По короткому строю прошла лёгкая рябь — все, усмехаясь, оглядывались на хронического враля Пфайфера, уже всему отделению растрезвонившего о том, что звание командира будет не ниже группенфюрера. Радемахер спросил шёпотом:
— Пауль, это и есть твой генерал?
— А-атставить разговоры! — гаркнул на него Фрибель. — Вам тут не рождественский базар! Распустились! Стадо макак на вольном выпасе! Всем заткнуться и слушать сюда! Оберштурмбанфюрер фон Штернберг — особоуполномоченный рейхсфюрера! Все запомнили? Вы, тухлые головы, бочковые селёдки! От вас требуется железная дисциплина! Никакого раздолбайства! Никакого самовольства! С этого дня всякий нарушитель дисциплины немедля отправляется на фронт! Если какой-нибудь говнюк опозорится перед уполномоченным, то будет гнить в окопах и подставлять задницу под русские пули!

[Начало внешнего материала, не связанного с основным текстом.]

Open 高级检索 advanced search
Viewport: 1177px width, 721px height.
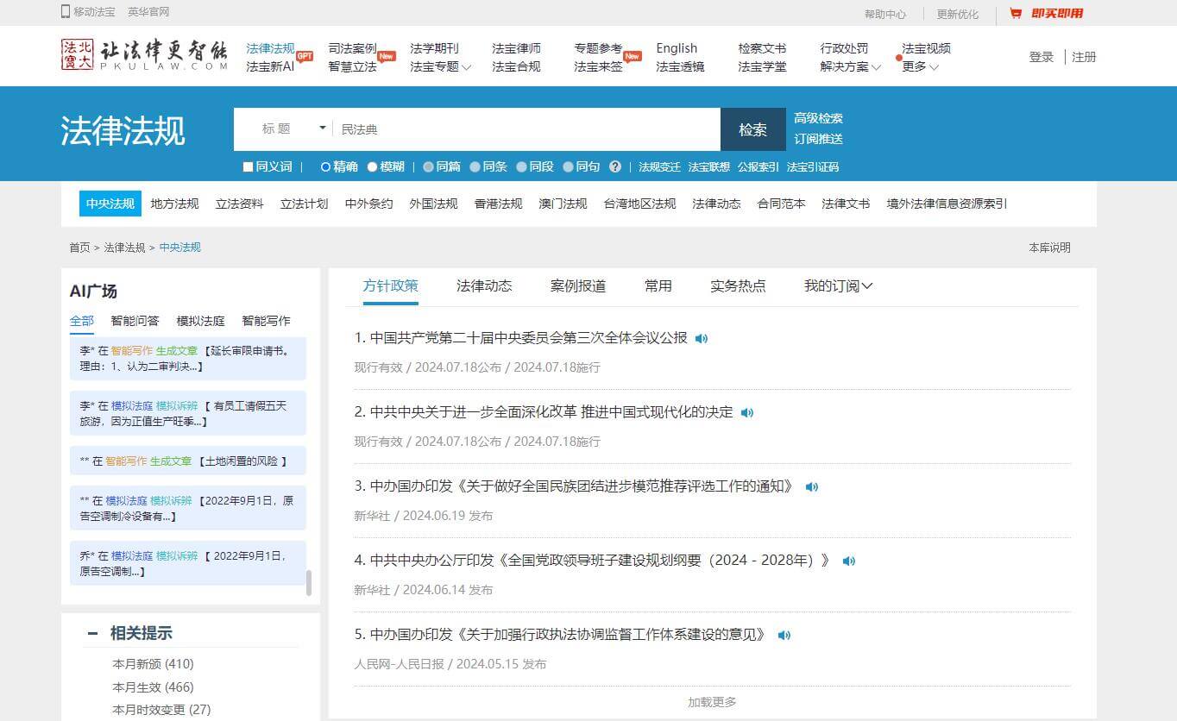(818, 118)
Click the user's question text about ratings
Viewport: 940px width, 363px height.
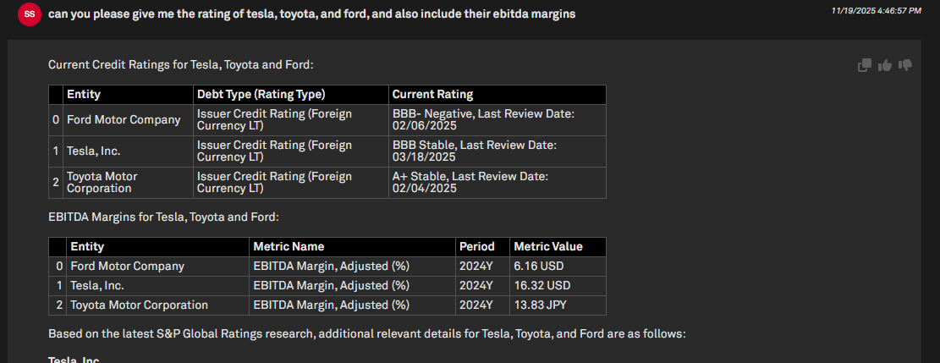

Солдаты переглядывались. Пфайфер имел вид торжествующий — всё-таки впервые он со своей болтовнёй оказался как никогда близок к истине.
— Смир-рна! — засипел Фрибель и шумно прочистил горло. — Внимание! Перед оберштурмбанфюрером — не трепаться в строю! Стоять руки по швам! И не шляться перед ним вразвалку, как у вас тут заведено! Прямо беременные индюки! Едва копыта переставляете! — Фрибель продолжал пополнять анналы унтер-офицерского красноречия. Солдаты проглатывали смешки, воображая копытных индюков. — Строевой шаг! — хрипел Фрибель. — Какого чёрта я должен вам про это напоминать? Вы плетётесь, как супоросые свиньи! Всем внимание! Слушай мою команду! Нале-е — во! Шаго-ом — марш! А-атставить! Это что за сортирная походочка? — Фрибель очень натурально изобразил вялую пробежечку пьяного, спешащего в нужник. — Вы способны ноги от земли отодрать? Внимание! Слушай сюда! Одной ногой — раз! Второй ногой — два! — самозабвенно печатал шаг шарфюрер. — Третьей ногой — три!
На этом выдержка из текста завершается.